En un lugar triste lleno de sonrisas

SOCIEDAD

La ourensana Mafalda Soto lleva año y medio participando en un programa sanitario en uno de los países más castigados por el sida, la malaria y el cambio climático

02 mar 2010 . Actualizado a las 13:29 h.

«¡Cómo llueve ahí fuera! Llevamos días sin parar», dice Mafalda Soto. El ruido del agua al caer se aprecia con nitidez al otro lado del teléfono. Habla desde una zona rural a 110 kilómetros de Lilongüe, la capital de Malaui. Este estrecho país sudafricano es uno de los que sufren con más virulencia las consecuencias del cambio climático. En el 2002 y el 2005 padeció dos largos episodios de sequía a los que siguieron inundaciones. El resultado fueron miles de muertos por problemas de alimentación al quedar arrasadas las cosechas. Los últimos informes de la ONU sitúan a Malaui como uno de los puntos más devastados por el cambio climático. «Es el país de la lluvia, es que cae con mucha fuerza», dice sorprendida quien viene de otro país del agua, Galicia. No es solo el cambio climático lo que padece ese país. Allí las mujeres tienen que hacerse cargo de los cultivos, de traer el agua y la leña y de cuidar a los huérfanos que deja el sida.

Mafalda Soto, ourensana, aterrizó en Malaui recién llegado el otoño del 2008. Desde entonces colabora con África Directo, una organización vinculada al continente más empobrecido del planeta, presente en 25 países y que trabaja con contrapartes locales, la mayoría de ellas religiosas. Como en la que está Mafalda, echando una mano junto a un grupo de monjas en un hospital comunitario. «Es un proyecto sostenible, viable, con gente voluntaria», detalla.

Mafalda es la única blanca del hospital, pero no la única persona blanca a la que se atiende: «Trabajamos con la población albina, empezamos con 20 personas y ahora son unos 55 ¡Vienen de hasta 100 kilómetros de distancia!». Su tarea en el centro de salud tiene mucho de ver y de proponer. «Observo qué carencias tiene el hospital y cómo se puede ir mejorando la atención, siempre en colaboración con la gente local, y yo mantengo esa premisa de boca cerrada y ojos bien abiertos», relata.
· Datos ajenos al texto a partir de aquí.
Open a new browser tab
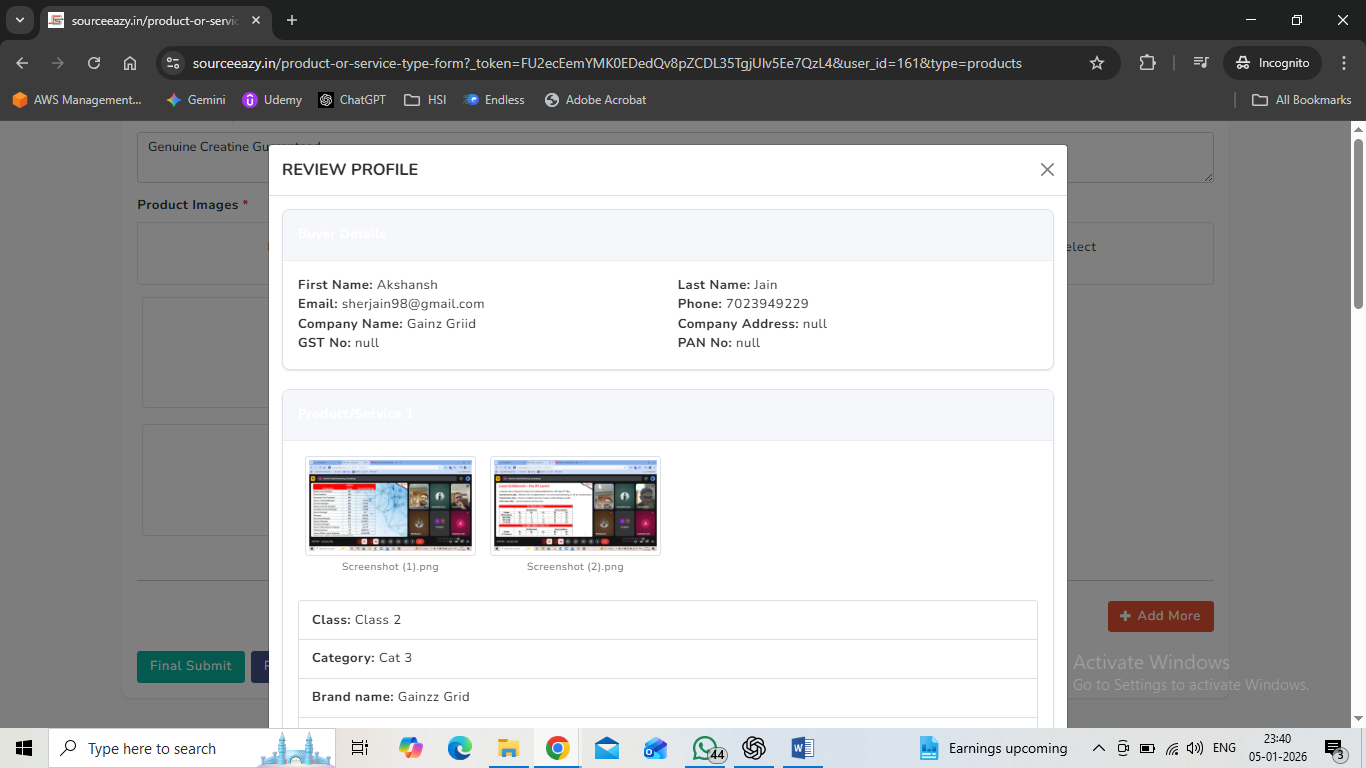Screen dimensions: 1366x768 tap(292, 20)
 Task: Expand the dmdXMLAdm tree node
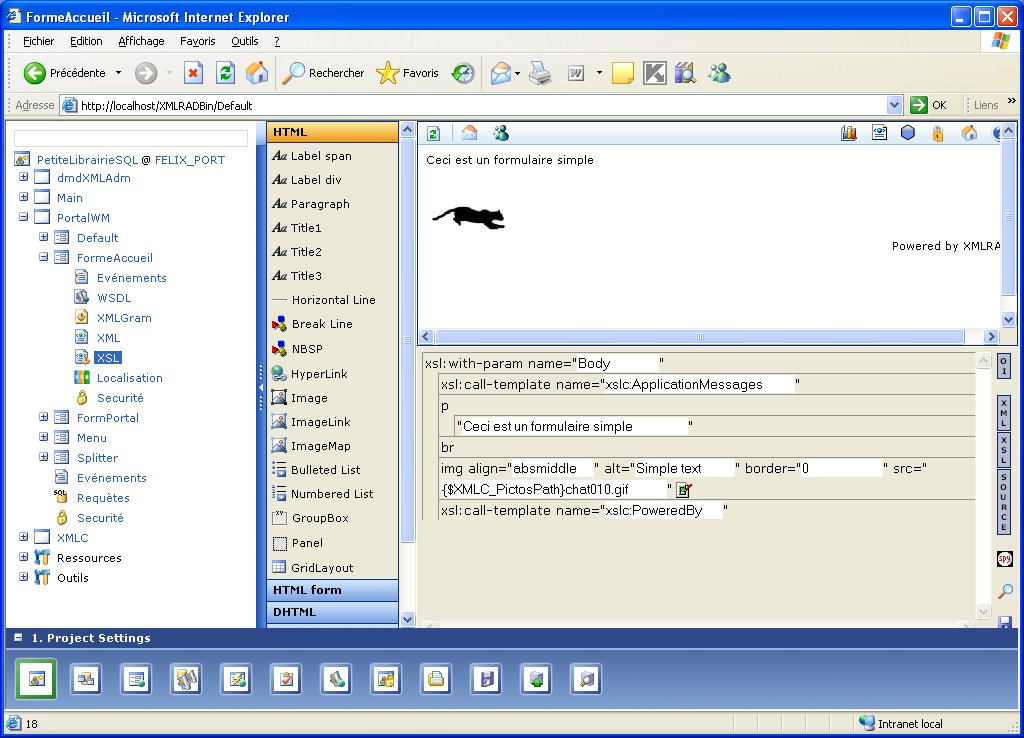[x=23, y=178]
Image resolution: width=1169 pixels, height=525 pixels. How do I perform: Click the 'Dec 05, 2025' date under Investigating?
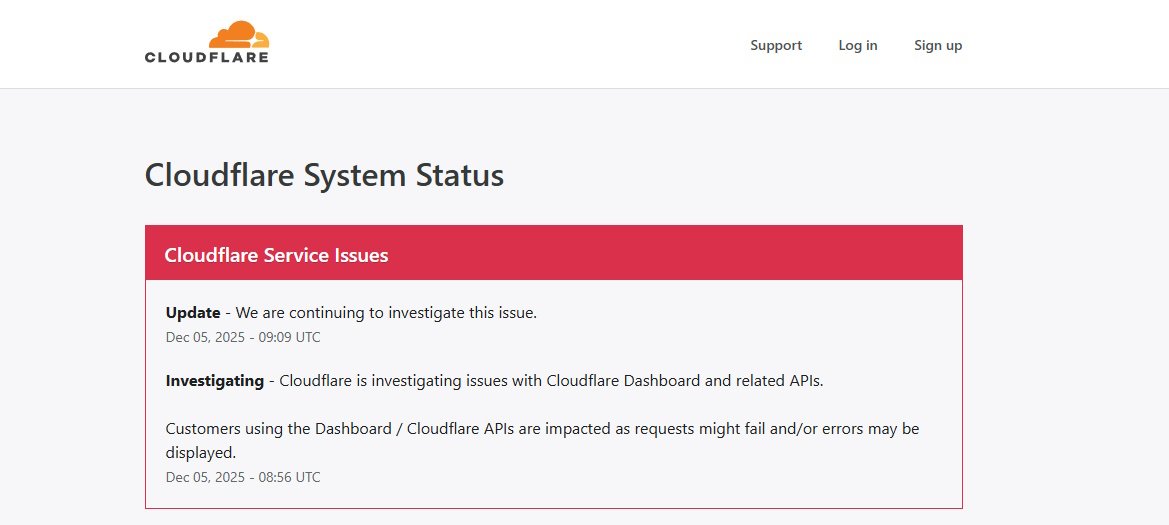pyautogui.click(x=205, y=477)
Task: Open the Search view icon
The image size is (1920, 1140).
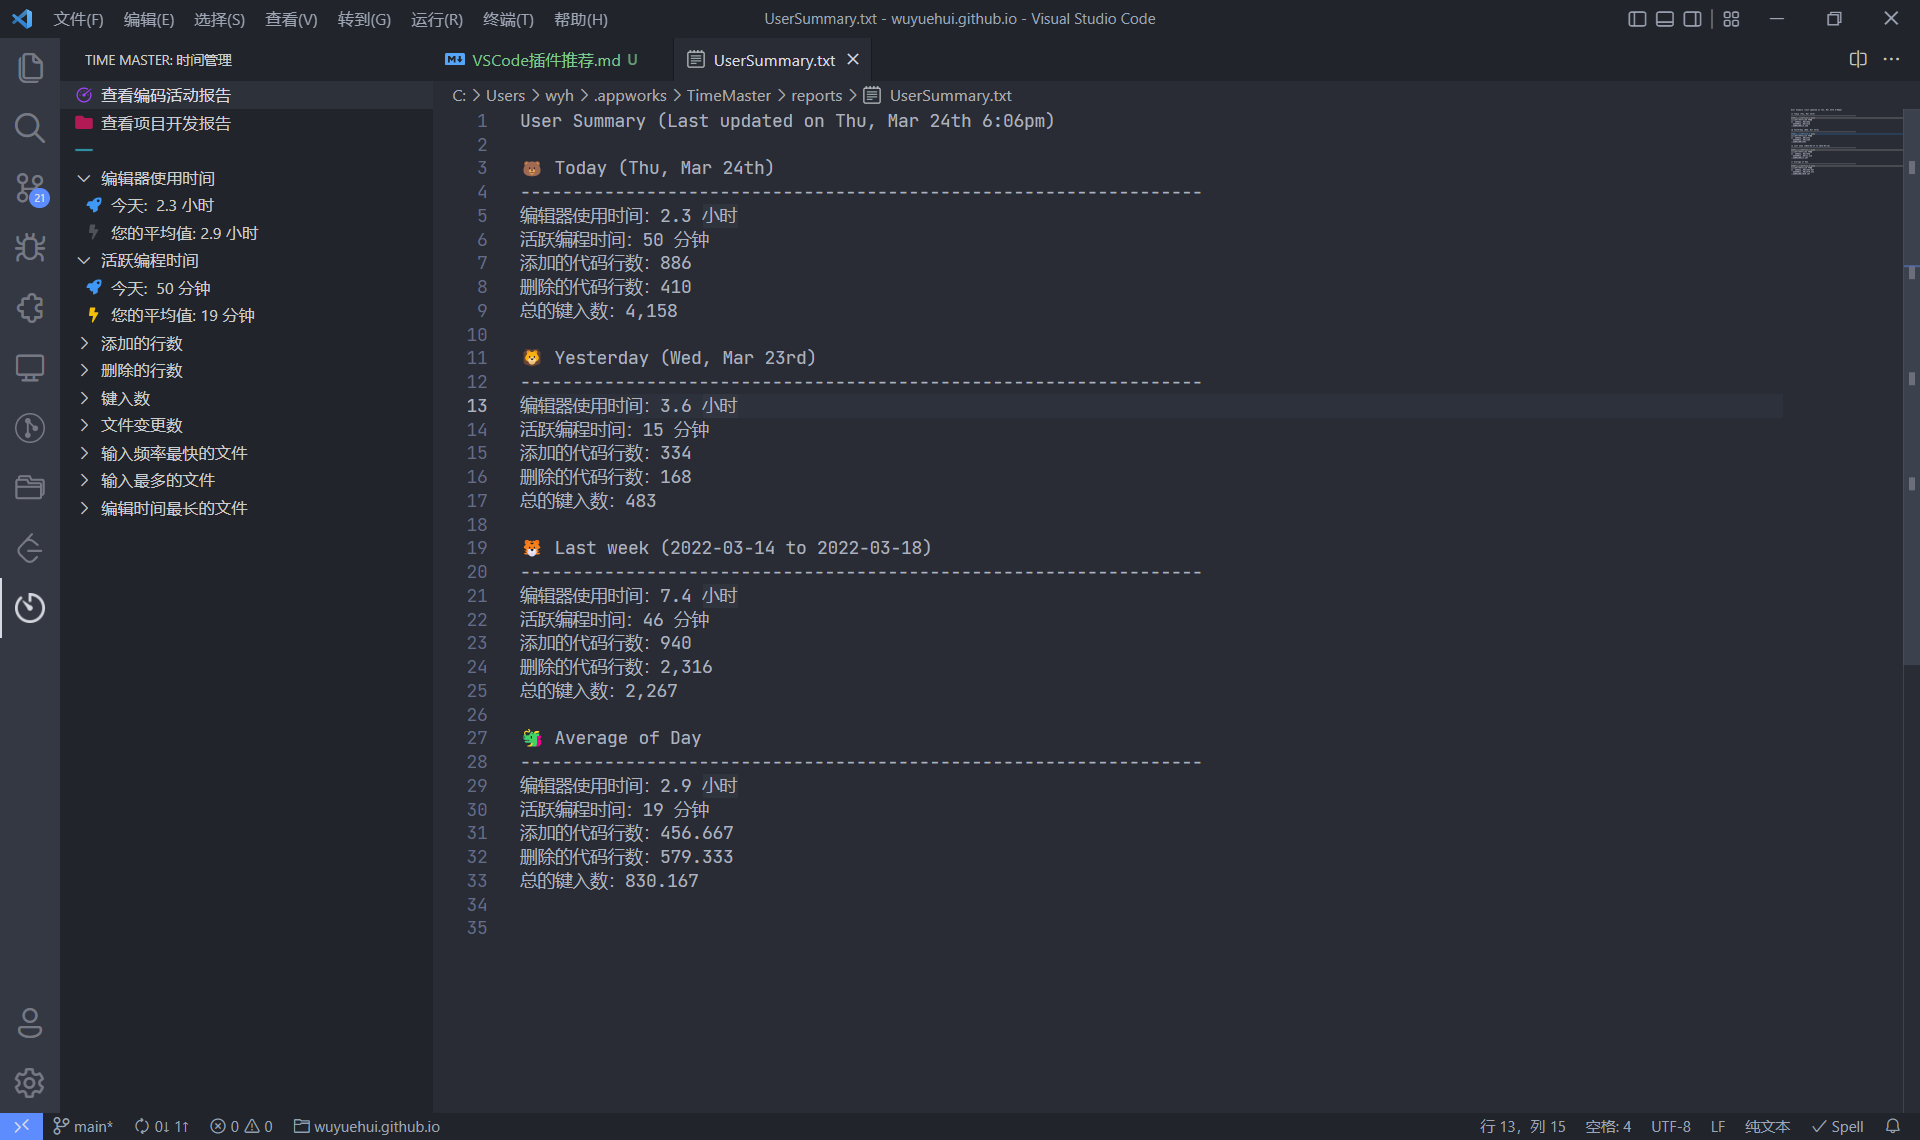Action: tap(30, 128)
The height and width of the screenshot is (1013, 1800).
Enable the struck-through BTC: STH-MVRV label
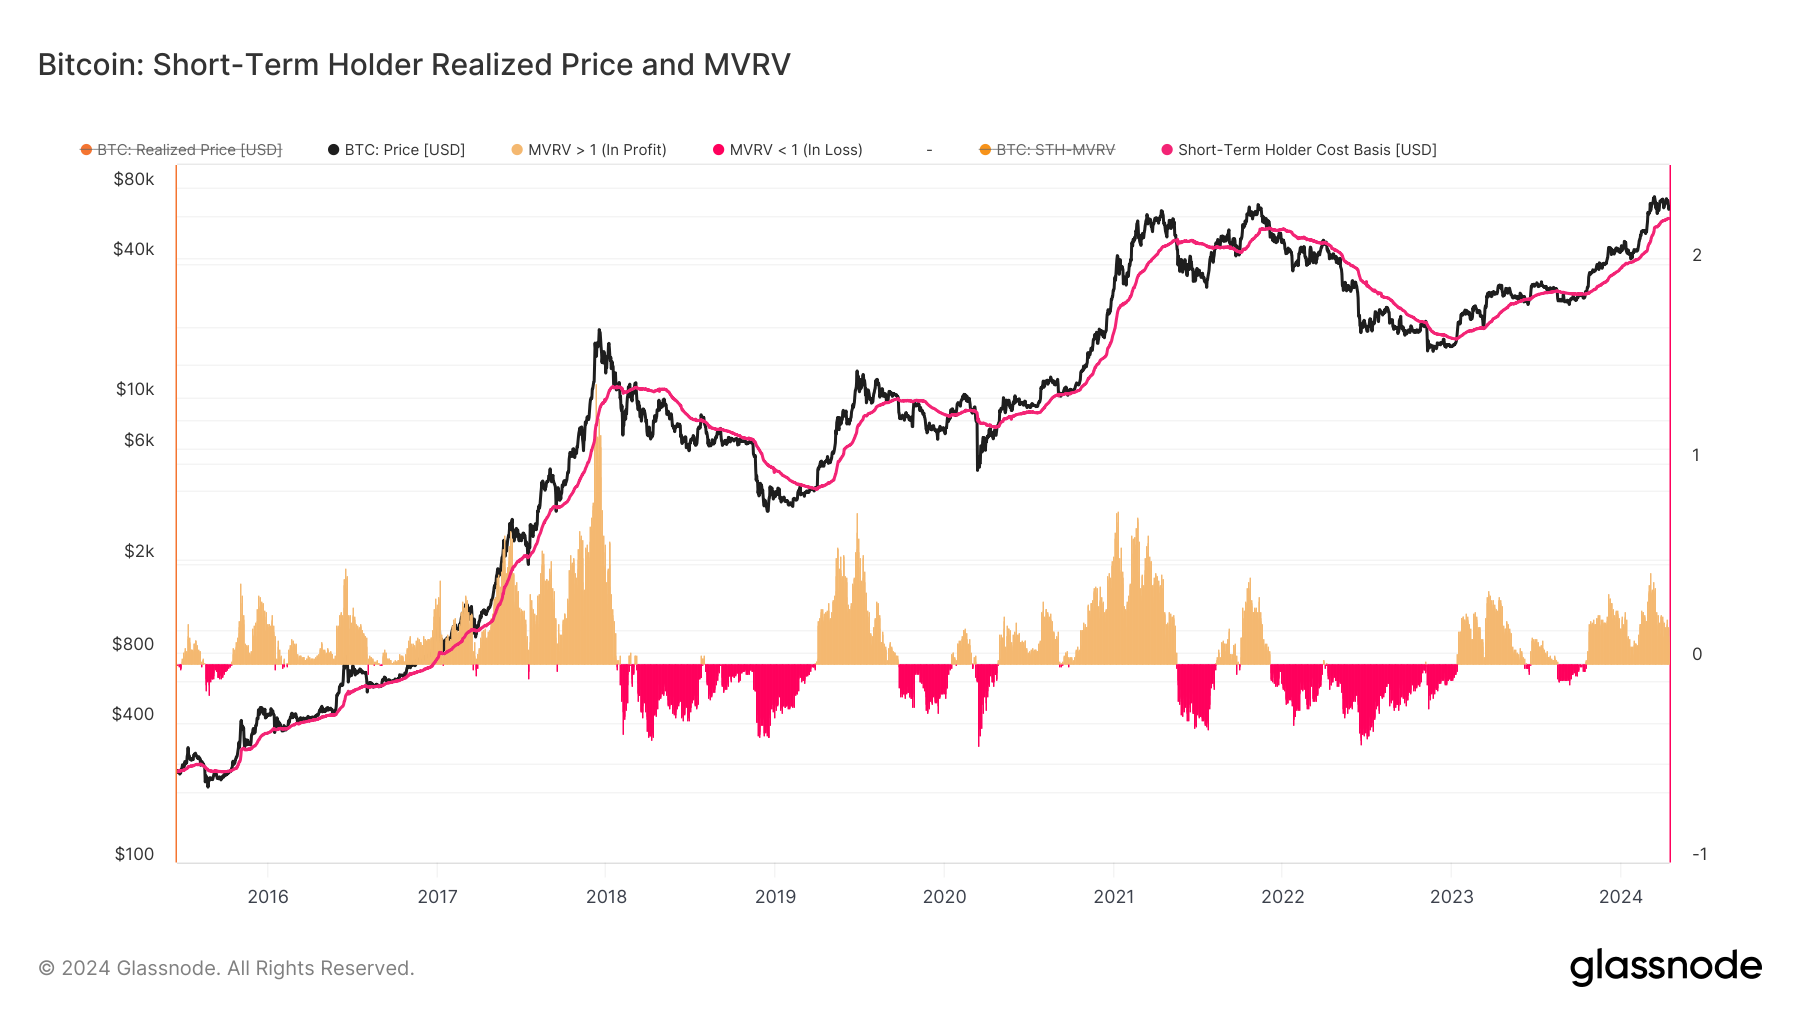click(1055, 150)
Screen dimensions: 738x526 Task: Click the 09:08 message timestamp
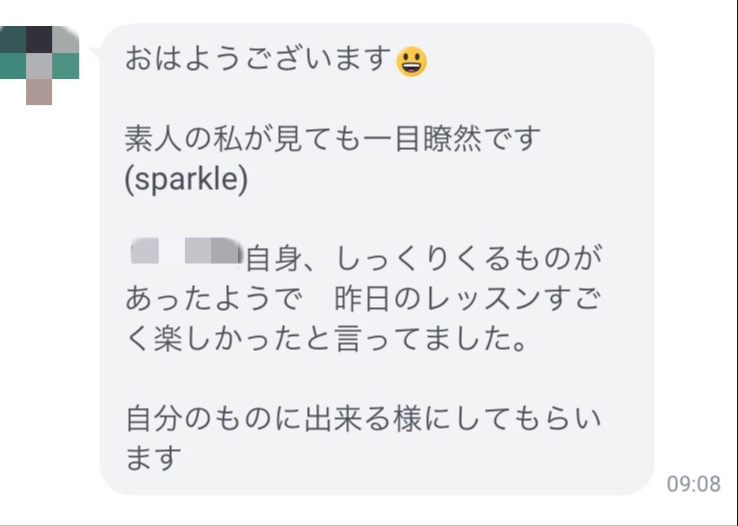pos(693,484)
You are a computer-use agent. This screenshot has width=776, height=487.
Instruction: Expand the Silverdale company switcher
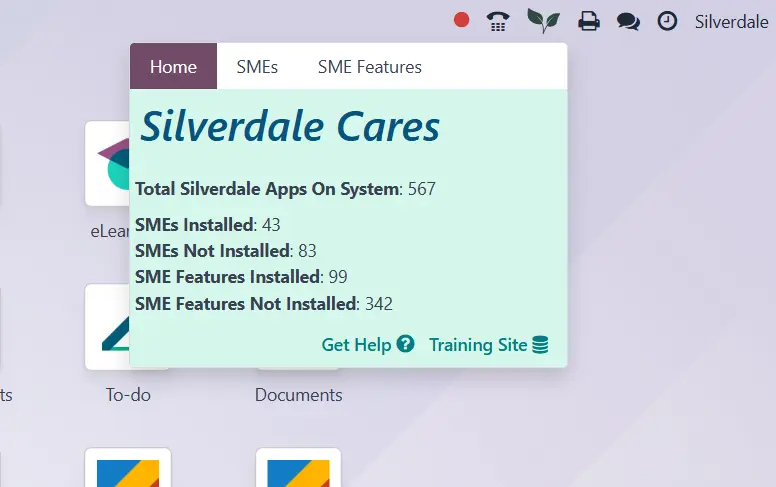[731, 21]
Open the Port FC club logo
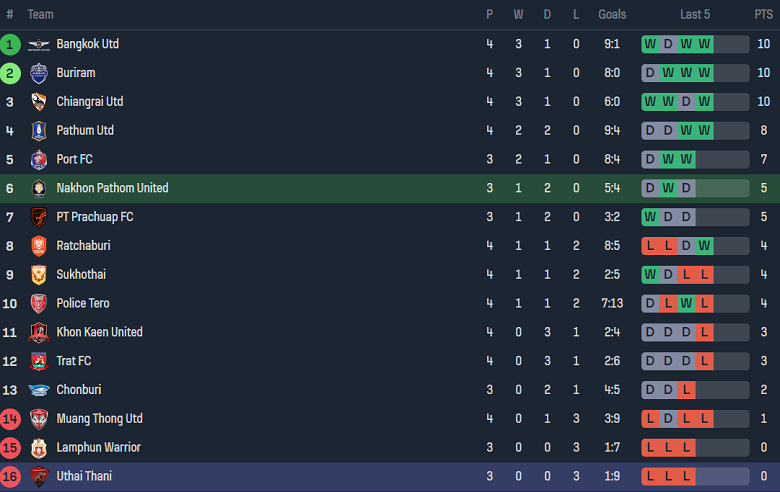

La atención sanitaria se dispensa en el centro sanitario y también en clínicas móviles para acercarse a pacientes con sida. Además del trabajo con la población albina, otras prioridades son la atención a grupos vulnerables y huérfanos. Pero la tarea va más allá del servicio sanitario. A través del hospital y de África Directo también han puesto en marcha pequeñas fincas de producción agrícola. «Nosotros procuramos que la gente sepa que tiene que dar algo a cambio, que no estamos aquí para fomentar la mendicidad». Y junto a todo lo anterior, ahora se están poniendo en marcha programas de lucha contra la malnutrición y algunas granjas sostenibles. Lo siguiente será involucrar a las diferentes comunidades locales «para que tengan en cuenta a los más vulnerables».

El padre, pasando consulta

Los que pudieron ver el cambio de vida de su hija fueron sus padres. «Siempre me han apoyado». Tanto que su progenitor, médico, cuando pasó por el centro, se puso la bata y pasó consulta como otorrino.

¿Sirve para algo todo lo que se hace? «Los que llevan 20 años dicen que se ven cambios». Ella, al menos, ve otra cosa: «Antes de venir, la imagen que yo me hacía era la de un lugar triste, pero yo aquí solo veo sonrisas, y eso que es un país con una esperanza de vida baja y muy afectado por el sida y la malaria».